## Directive
Can you set out all of the lines below as a numbered list, leaving out blank lines and the pictures?
● ● ● ●
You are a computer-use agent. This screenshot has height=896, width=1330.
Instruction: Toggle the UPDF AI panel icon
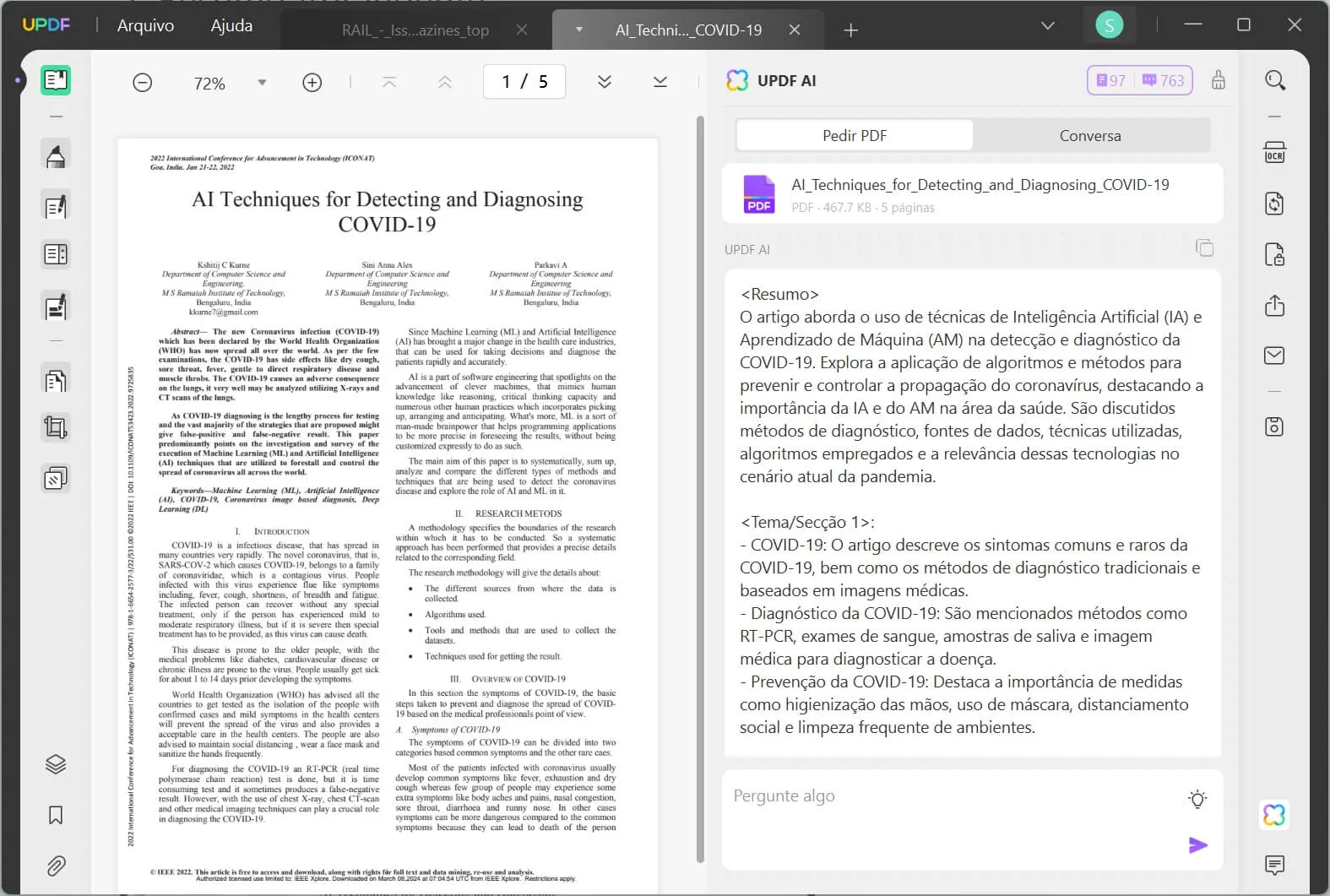point(1273,815)
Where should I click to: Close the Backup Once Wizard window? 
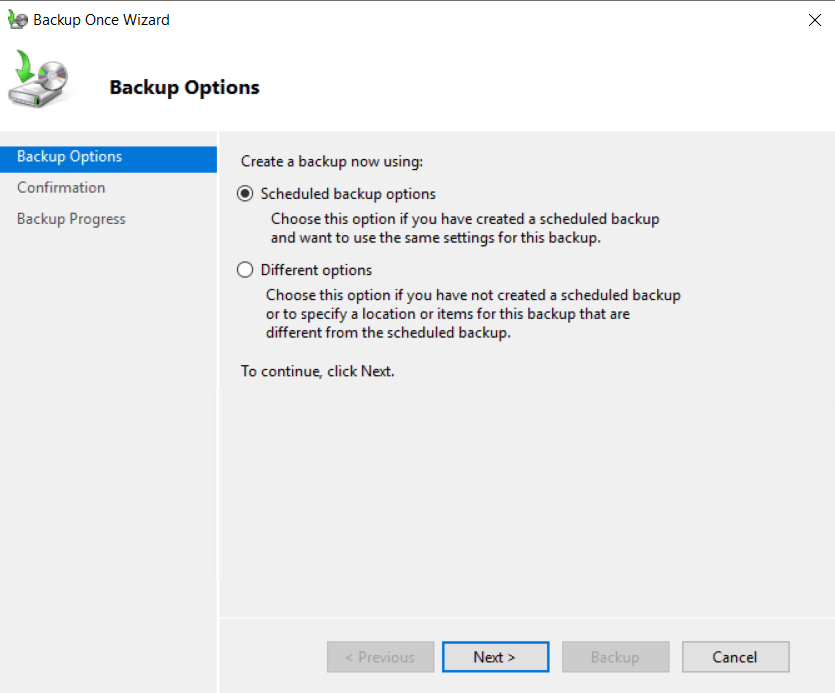(x=814, y=20)
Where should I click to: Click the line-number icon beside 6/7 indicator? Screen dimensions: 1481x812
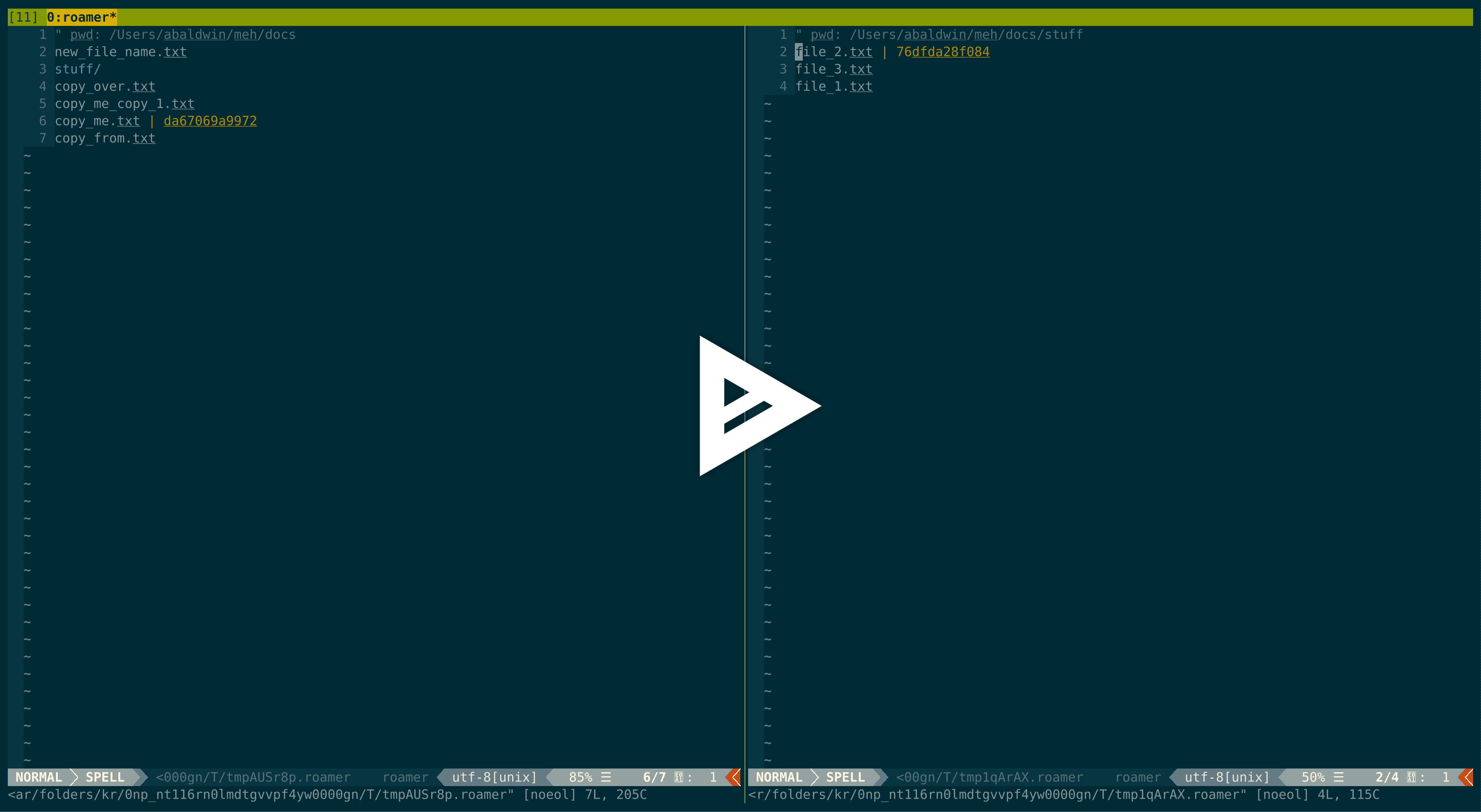pos(678,777)
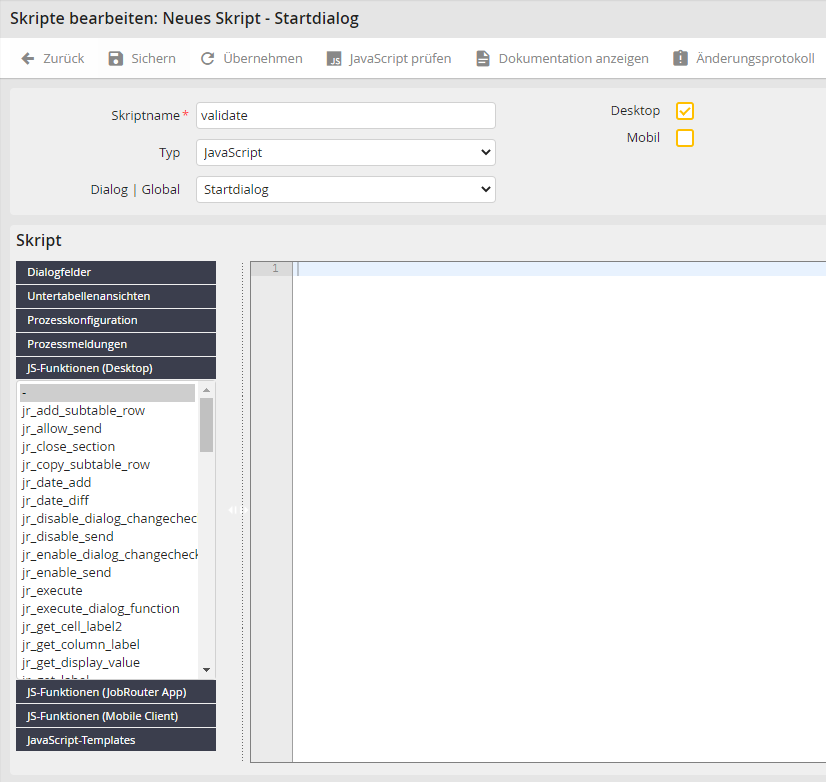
● ● ● ●
## Task result
1. You are a computer-use agent. This screenshot has height=896, width=1330.
2. Instruction: Toggle the UPDF AI panel icon
3. point(1273,815)
4. Where should I click to: Close the Backup Once Wizard window? 
5. (x=814, y=20)
6. Where should I click to: Click the line-number icon beside 6/7 indicator? Screen dimensions: 1481x812
7. pos(678,777)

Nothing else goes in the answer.